Accordingly, we are without jurisdiction to examine Appellant’s claim that his
prior PCRA counsel abandoned him, which he more fully develops in his second
issue on appeal.
Finally, we note that in his third appellate issue, Appellant argues that,
[i]n his pro se filing, [he] sought additional relief based on the realization of evidence that was not available at trial and could not have become known to him through the exercise of due diligence. The PCRA court completely ignored this filing. Appellant was entitled to review of this pro se filing, and the PCRA court’s failure to consider the filing constitutes a violation of [A]ppellant’s procedural due process rights. The Superior Court should remand this matter to the PCRA court with instructions to provide a decision on the merits of [A]ppellant’s pro se filing.
Appellant’s Brief at 18.
-7- J-S48043-24
Again, no relief is due, as we discern no error in the court’s failing to
address Appellant’s pro se claim that he has discovered exculpatory evidence.
In Appellant’s pro se petition, he cursorily claimed that his trial counsel was
ineffective for “fail[ing] to present exculpatory evidence” and that, had it been
“properly presented[,]” it would have changed “the outcome of the verdict….”
Pro Se PCRA Petition, 9/8/21, at 3 (unnumbered). Appellant did not explain
at all what this exculpatory evidence is or how he discovered it. Likewise,
when Appellant’s current PCRA counsel filed an amended petition on
Appellant’s behalf, he made no mention of exculpatory evidence or develop
this claim in any way. Instead, counsel solely argued that Appellant’s prior
PCRA counsel was ineffective for not filing an appeal on his behalf.

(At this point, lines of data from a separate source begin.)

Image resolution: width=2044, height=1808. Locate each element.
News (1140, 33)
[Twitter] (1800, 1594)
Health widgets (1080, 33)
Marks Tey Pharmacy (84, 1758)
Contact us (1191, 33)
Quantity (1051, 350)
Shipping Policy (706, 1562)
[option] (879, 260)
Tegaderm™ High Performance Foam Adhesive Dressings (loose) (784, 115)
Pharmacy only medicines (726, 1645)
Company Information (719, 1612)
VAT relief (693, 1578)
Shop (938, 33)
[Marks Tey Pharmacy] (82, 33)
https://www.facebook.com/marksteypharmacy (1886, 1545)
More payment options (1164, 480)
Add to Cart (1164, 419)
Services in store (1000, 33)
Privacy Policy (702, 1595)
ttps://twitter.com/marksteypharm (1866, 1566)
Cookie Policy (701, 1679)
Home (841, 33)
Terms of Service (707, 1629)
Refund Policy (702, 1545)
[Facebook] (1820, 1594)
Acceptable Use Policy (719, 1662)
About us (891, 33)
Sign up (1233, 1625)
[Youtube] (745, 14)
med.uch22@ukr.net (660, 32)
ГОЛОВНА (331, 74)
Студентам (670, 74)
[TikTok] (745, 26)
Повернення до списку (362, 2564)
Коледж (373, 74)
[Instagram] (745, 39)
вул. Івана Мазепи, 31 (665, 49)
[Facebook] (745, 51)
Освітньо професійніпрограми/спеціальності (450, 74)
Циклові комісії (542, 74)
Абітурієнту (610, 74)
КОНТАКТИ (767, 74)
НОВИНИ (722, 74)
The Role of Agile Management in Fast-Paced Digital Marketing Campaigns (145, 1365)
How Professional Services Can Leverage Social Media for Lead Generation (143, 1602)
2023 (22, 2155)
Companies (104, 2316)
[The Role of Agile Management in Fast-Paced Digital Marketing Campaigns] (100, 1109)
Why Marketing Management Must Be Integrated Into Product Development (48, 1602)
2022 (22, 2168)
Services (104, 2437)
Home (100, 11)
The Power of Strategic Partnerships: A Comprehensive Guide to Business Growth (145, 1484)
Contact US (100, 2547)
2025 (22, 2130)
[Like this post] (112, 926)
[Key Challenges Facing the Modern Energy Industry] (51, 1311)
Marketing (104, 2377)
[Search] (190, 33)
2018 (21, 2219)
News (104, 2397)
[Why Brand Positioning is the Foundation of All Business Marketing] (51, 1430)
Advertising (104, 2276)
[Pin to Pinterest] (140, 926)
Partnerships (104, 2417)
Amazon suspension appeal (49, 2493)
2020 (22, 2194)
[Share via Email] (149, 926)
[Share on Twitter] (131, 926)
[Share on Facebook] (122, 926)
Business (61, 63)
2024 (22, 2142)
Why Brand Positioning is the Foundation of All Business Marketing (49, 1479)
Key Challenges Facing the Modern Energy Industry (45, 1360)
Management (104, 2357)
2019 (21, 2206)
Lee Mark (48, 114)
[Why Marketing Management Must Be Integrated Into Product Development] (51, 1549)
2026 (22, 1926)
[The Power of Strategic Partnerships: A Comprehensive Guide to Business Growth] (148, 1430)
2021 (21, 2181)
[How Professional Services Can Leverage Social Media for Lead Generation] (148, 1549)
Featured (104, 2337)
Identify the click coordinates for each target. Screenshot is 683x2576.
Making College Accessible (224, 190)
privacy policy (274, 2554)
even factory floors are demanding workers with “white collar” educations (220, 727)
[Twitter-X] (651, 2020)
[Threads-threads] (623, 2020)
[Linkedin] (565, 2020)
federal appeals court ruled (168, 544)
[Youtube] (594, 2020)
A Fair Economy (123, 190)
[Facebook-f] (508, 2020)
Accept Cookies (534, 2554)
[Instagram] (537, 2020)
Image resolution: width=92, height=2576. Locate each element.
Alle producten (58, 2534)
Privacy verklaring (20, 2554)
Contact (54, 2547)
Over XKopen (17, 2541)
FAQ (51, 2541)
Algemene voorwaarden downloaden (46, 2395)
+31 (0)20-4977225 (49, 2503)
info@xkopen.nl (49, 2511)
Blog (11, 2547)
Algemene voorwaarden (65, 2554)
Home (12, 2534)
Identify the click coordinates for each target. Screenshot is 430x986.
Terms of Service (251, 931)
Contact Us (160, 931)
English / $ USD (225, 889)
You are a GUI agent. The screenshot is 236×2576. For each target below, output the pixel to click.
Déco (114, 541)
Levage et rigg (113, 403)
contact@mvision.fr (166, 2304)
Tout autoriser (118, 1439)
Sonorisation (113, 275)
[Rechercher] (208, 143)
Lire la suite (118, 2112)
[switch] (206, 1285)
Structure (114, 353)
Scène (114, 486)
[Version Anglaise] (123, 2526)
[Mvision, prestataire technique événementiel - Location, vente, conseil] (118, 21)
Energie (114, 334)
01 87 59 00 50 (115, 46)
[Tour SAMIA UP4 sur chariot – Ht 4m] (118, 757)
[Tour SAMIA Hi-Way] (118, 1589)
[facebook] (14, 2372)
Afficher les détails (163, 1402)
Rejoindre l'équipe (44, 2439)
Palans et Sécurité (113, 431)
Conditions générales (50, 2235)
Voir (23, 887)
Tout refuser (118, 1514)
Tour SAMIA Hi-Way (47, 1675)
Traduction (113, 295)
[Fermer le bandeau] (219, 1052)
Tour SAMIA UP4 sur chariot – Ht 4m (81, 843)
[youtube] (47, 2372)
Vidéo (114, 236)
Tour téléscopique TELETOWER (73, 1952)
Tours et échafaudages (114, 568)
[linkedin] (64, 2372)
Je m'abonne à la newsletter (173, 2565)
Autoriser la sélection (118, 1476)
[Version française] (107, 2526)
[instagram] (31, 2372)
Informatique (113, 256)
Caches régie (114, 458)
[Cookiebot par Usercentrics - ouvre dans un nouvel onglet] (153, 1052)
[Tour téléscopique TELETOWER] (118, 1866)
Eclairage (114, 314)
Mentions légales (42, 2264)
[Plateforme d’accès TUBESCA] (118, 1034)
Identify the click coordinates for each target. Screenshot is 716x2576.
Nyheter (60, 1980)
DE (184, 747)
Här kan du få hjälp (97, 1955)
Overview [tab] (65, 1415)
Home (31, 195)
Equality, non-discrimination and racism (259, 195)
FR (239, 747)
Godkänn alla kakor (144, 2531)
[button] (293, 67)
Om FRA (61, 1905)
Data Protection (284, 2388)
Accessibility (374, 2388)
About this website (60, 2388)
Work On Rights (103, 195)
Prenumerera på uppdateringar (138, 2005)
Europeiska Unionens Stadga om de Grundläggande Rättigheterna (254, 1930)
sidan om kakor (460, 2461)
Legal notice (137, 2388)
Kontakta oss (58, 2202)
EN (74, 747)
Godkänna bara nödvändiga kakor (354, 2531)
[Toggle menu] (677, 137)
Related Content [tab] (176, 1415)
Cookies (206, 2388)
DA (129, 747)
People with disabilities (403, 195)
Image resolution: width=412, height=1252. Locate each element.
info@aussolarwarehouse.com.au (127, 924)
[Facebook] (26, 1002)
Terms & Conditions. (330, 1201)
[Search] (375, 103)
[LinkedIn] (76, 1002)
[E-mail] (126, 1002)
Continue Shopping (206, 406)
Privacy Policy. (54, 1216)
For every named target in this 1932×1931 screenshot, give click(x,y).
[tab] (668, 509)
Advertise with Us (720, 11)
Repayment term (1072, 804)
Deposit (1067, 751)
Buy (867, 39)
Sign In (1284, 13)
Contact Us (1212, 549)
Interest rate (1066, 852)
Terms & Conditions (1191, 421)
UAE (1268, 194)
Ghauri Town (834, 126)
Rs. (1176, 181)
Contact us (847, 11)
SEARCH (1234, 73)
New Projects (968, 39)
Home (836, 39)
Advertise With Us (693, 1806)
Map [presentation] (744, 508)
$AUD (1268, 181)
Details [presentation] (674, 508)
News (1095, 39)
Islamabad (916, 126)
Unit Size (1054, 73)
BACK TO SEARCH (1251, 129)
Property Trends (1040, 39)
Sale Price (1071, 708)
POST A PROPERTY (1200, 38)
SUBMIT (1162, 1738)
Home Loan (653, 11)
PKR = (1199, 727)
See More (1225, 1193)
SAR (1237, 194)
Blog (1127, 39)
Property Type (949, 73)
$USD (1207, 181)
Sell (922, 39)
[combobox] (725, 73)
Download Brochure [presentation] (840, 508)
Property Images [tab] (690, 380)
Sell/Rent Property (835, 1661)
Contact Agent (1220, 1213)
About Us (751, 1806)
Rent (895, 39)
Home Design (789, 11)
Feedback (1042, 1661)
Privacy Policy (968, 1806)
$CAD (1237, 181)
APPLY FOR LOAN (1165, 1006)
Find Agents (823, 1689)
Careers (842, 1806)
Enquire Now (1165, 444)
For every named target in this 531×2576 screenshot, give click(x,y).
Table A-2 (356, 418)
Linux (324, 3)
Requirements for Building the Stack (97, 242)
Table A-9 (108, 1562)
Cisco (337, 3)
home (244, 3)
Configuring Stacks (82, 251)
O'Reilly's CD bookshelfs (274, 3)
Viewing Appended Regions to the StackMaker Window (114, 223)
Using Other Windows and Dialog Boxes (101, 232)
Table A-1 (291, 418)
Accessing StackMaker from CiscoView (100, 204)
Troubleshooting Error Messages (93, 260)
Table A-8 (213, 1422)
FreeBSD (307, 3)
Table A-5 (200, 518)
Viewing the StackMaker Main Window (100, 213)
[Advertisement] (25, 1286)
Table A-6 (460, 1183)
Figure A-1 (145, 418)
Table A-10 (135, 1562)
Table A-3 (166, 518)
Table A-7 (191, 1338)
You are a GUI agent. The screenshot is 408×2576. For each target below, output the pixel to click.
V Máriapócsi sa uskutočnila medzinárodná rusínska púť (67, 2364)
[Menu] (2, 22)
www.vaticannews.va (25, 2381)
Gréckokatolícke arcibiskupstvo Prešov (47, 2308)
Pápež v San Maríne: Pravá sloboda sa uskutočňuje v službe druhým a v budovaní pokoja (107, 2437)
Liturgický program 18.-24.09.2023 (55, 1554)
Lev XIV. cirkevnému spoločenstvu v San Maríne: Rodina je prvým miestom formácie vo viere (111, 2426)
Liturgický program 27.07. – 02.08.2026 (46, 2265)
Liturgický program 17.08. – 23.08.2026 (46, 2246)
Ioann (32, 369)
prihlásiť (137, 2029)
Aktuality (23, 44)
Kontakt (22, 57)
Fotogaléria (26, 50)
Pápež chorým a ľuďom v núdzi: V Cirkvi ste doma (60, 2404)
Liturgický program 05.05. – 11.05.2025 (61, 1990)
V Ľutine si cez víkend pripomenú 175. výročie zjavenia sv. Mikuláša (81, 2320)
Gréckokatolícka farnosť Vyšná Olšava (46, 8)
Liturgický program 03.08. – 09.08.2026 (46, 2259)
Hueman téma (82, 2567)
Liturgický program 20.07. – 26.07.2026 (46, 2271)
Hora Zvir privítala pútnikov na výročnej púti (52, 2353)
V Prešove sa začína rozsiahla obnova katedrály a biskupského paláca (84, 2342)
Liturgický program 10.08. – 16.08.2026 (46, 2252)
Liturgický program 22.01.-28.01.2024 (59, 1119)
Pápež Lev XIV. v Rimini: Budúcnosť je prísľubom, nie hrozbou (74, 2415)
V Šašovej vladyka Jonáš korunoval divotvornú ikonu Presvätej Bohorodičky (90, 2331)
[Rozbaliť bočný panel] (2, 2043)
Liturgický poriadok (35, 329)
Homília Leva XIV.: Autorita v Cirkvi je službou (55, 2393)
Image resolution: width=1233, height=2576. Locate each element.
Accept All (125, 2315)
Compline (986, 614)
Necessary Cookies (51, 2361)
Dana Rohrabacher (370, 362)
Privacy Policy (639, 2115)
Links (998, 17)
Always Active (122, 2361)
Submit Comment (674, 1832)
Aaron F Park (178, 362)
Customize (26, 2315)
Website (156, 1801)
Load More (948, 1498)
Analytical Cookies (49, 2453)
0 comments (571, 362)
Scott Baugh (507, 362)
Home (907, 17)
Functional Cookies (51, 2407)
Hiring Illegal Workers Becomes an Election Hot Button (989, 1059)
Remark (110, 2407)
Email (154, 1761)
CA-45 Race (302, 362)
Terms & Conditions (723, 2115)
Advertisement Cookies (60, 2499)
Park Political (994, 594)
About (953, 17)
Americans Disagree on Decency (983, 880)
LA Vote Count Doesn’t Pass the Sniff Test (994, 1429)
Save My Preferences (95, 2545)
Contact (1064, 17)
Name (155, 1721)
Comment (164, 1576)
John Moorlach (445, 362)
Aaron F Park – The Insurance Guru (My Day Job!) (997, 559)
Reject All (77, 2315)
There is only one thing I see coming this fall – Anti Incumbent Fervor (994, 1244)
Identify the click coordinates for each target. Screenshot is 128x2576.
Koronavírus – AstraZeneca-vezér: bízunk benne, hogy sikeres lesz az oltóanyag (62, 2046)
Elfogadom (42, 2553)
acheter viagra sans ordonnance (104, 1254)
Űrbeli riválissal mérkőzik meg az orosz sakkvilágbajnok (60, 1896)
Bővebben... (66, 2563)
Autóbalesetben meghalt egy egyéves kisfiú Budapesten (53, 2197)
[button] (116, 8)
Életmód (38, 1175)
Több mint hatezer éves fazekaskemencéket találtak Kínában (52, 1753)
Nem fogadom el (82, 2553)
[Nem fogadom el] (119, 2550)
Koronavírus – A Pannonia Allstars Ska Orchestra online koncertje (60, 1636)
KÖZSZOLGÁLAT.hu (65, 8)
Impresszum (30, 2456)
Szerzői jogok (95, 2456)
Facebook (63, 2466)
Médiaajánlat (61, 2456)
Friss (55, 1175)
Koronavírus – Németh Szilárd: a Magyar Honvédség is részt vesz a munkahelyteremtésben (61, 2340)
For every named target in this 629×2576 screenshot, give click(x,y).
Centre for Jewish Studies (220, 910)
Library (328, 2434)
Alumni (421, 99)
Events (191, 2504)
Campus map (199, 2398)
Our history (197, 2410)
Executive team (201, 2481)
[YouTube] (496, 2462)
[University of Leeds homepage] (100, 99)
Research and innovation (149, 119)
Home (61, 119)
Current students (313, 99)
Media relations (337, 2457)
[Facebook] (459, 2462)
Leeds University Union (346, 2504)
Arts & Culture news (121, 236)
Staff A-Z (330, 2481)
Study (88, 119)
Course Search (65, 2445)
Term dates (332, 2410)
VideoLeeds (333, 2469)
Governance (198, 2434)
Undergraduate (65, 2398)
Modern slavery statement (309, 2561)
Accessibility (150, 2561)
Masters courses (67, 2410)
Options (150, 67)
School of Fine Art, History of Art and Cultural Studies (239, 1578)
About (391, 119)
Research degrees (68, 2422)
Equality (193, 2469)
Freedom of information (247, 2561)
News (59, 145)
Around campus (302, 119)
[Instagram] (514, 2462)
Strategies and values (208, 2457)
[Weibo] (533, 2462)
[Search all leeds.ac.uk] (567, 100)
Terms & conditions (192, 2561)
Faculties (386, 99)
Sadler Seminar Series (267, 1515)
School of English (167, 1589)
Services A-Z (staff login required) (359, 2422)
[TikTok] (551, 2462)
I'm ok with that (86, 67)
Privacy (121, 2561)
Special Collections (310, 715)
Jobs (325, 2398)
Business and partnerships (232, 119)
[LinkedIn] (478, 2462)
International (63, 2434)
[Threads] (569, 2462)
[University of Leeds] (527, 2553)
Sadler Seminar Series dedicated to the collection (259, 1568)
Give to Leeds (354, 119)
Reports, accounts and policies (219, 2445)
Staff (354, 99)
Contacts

Accordingly, we conclude that the PCRA court did not err in declining to
consider Appellant’s brief mention, in his pro se petition, of exculpatory
evidence.2 ____________________________________________
2 Moreover, we recognize that Appellant subsequently filed several pro se documents, including another PCRA petition, alleging that he discovered new, exculpatory evidence that certain police officers involved in his case had been engaged in misconduct in other, unrelated cases. However, the PCRA court did not err in declining to consider these filings. Our Supreme Court has expressly prohibited hybrid representation. See Commonwealth v. Ellis, 626 A.2d 1137, 1138-39 (Pa. 1993). Additionally, in Commonwealth v. Pursell, 724 A.2d 293 (Pa. 1999), the Court extended Ellis’s prohibition on hybrid-representation to post-conviction proceedings, declaring that it “will not require courts considering PCRA petitions to struggle through the pro se filings of defendants when qualified counsel represent those defendants.” Id. at 302. Thus, the Pursell Court found “no basis … to conclude that the PCRA court abused its discretion when it refused to consider the issues raised in [Pursell’s] pro se pleading.” Id. We conclude that the same is true in the (Footnote Continued Next Page)
-8- J-S48043-24
Order affirmed.
Date: 2/20/2025
instant case, and that the PCRA court did not abuse its discretion by not considering Appellant’s pro se filings after his counsel was appointed.